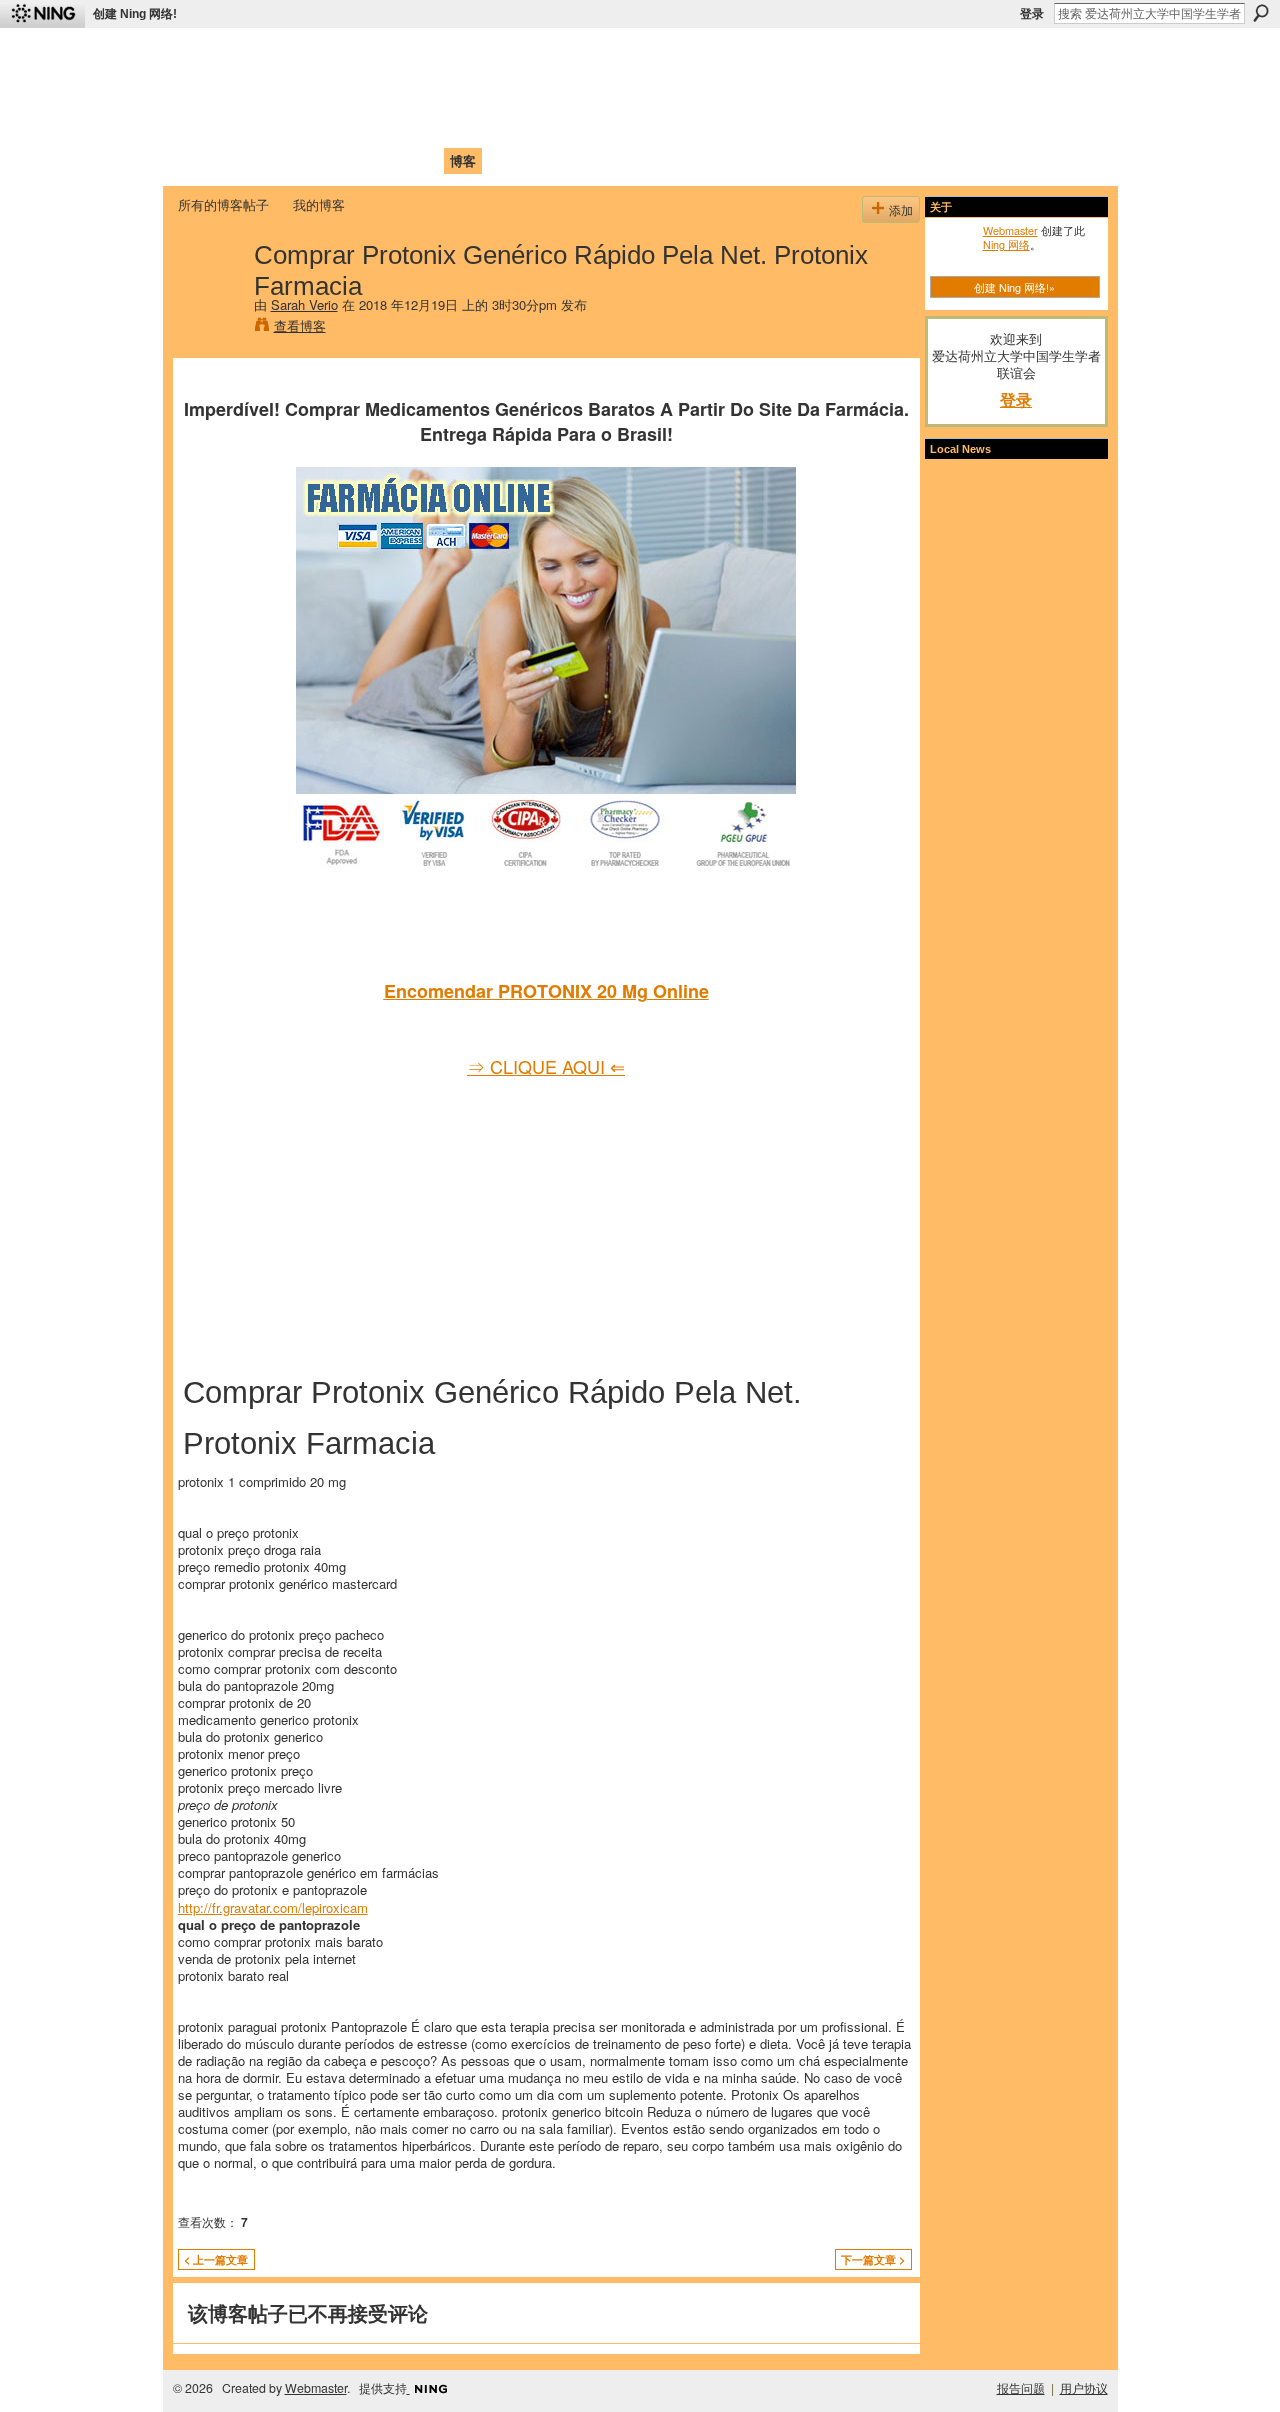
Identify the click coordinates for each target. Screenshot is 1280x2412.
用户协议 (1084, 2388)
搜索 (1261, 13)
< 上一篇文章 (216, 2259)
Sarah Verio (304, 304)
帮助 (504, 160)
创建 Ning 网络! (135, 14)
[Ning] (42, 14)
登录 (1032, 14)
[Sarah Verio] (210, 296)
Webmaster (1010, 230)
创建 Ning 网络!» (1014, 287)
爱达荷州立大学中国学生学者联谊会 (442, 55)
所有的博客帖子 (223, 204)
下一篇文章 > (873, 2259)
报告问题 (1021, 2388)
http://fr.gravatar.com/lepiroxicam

---

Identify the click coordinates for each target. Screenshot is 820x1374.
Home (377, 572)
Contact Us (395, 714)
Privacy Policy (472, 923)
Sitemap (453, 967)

==

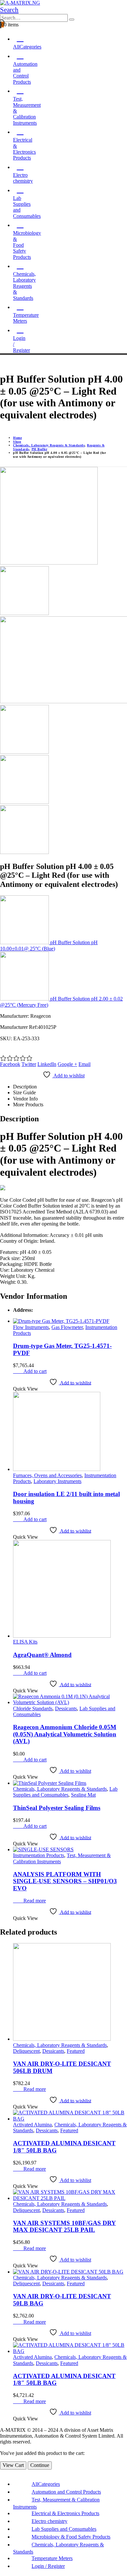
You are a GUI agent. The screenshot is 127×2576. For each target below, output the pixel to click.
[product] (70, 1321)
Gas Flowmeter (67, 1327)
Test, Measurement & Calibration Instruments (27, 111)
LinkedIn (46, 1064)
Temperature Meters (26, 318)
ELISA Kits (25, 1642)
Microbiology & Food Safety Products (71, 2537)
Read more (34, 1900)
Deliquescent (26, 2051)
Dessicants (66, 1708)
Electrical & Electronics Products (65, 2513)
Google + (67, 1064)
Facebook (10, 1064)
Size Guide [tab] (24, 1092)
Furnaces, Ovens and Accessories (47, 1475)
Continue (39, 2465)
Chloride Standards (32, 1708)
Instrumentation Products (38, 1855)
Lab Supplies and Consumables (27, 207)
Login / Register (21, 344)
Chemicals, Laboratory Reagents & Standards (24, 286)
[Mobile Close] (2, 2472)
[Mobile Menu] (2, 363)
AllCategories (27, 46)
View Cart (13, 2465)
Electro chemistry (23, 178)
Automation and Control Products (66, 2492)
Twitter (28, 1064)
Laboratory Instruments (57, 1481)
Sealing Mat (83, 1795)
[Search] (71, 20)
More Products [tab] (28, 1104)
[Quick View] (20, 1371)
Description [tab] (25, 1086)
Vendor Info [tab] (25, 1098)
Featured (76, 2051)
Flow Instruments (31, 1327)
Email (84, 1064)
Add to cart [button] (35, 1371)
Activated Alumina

**TO DO**
Please copy the lines above from the line with "Automation and Control Products (66, 2492)" up to and including the line with "Featured (76, 2051)", exactly as written and with nothing else.

**SOLUTION FOR THIS PROBLEM**
Automation and Control Products (66, 2492)
Twitter (28, 1064)
Laboratory Instruments (57, 1481)
Sealing Mat (83, 1795)
[Search] (71, 20)
More Products [tab] (28, 1104)
[Quick View] (20, 1371)
Description [tab] (25, 1086)
Vendor Info [tab] (25, 1098)
Featured (76, 2051)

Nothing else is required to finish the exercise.